> [Requirement]: With the pictures left out, every record must be reproduced exactly.

Data listing section start

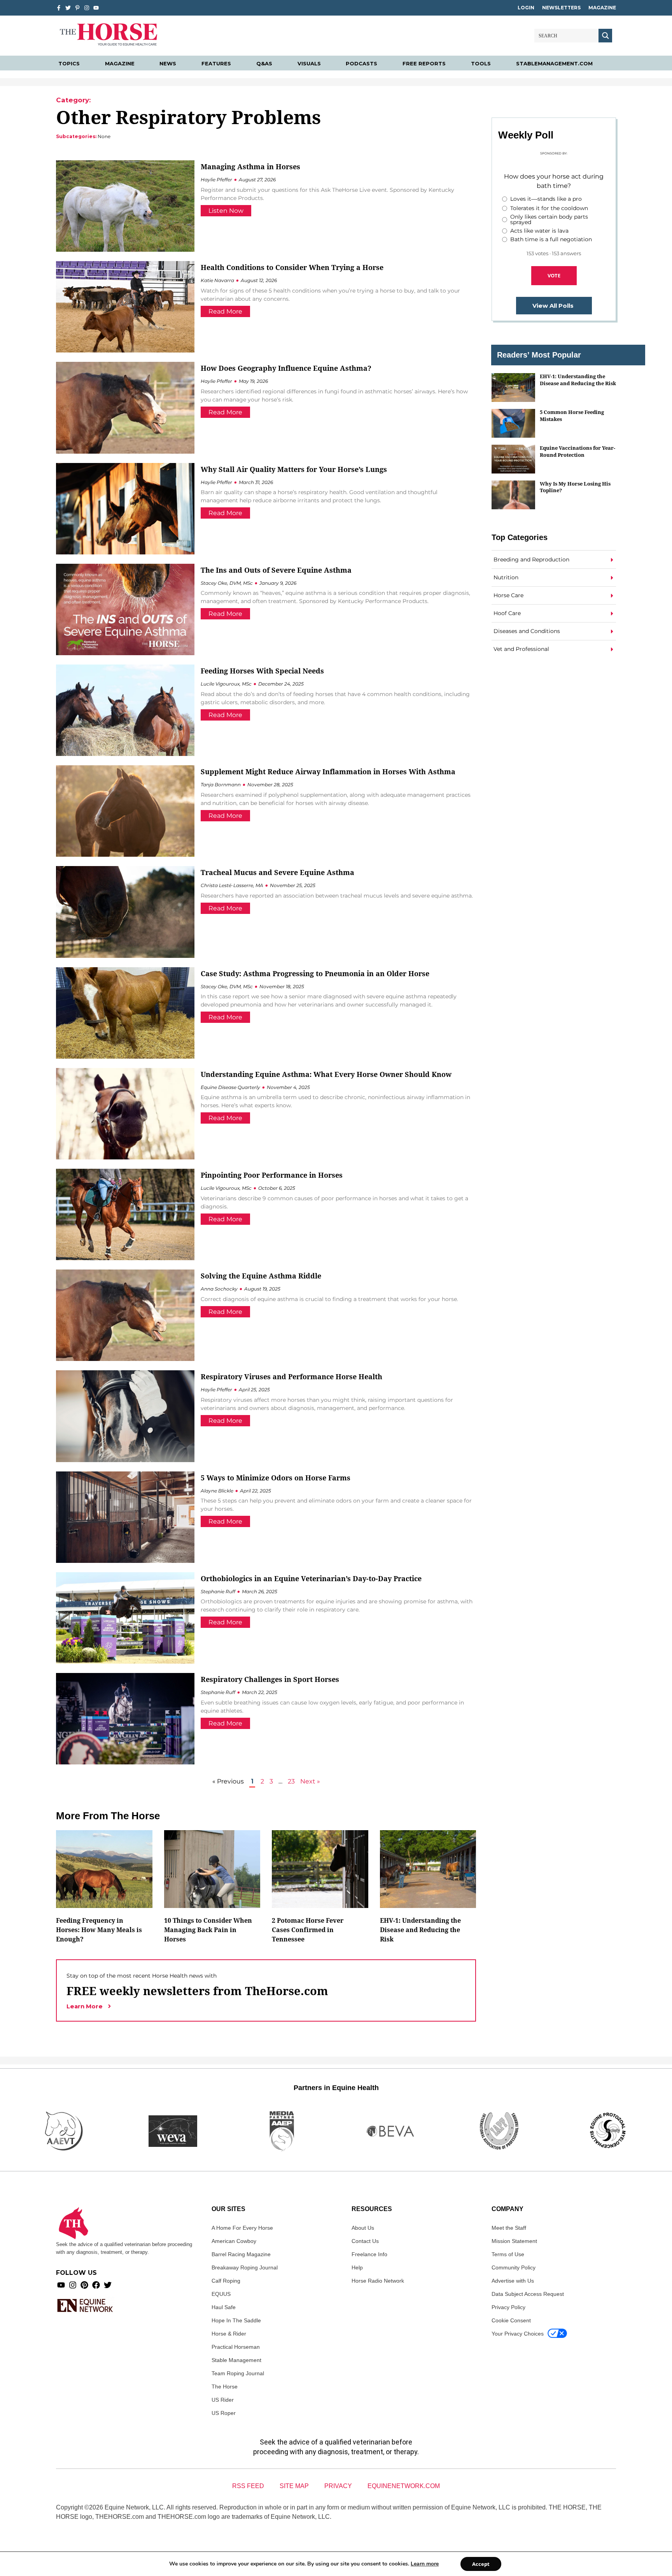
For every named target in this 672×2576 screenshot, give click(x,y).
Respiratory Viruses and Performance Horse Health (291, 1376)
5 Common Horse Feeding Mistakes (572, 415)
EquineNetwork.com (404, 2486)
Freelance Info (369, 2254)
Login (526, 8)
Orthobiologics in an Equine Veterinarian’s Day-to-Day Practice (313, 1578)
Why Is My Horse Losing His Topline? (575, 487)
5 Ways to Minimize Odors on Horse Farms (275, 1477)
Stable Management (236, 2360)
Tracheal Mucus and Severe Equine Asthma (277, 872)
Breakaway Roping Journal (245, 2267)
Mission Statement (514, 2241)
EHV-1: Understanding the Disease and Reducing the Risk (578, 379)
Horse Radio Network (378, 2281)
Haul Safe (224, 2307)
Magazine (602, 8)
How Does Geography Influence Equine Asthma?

Data listing section end

> [Exercise response]:
For every named target in this 672×2576 screenshot, give click(x,y).
Respiratory Viruses and Performance Horse Health (291, 1376)
5 Common Horse Feeding Mistakes (572, 415)
EquineNetwork.com (404, 2486)
Freelance Info (369, 2254)
Login (526, 8)
Orthobiologics in an Equine Veterinarian’s Day-to-Day Practice (313, 1578)
Why Is My Horse Losing His Topline? (575, 487)
5 Ways to Minimize Odors on Horse Farms (275, 1477)
Stable Management (236, 2360)
Tracheal Mucus and Severe Equine Asthma (277, 872)
Breakaway Roping Journal (245, 2267)
Mission Statement (514, 2241)
EHV-1: Understanding the Disease and Reducing the Risk (578, 379)
Horse Radio Network (378, 2281)
Haul Safe (224, 2307)
Magazine (602, 8)
How Does Geography Influence Equine Asthma?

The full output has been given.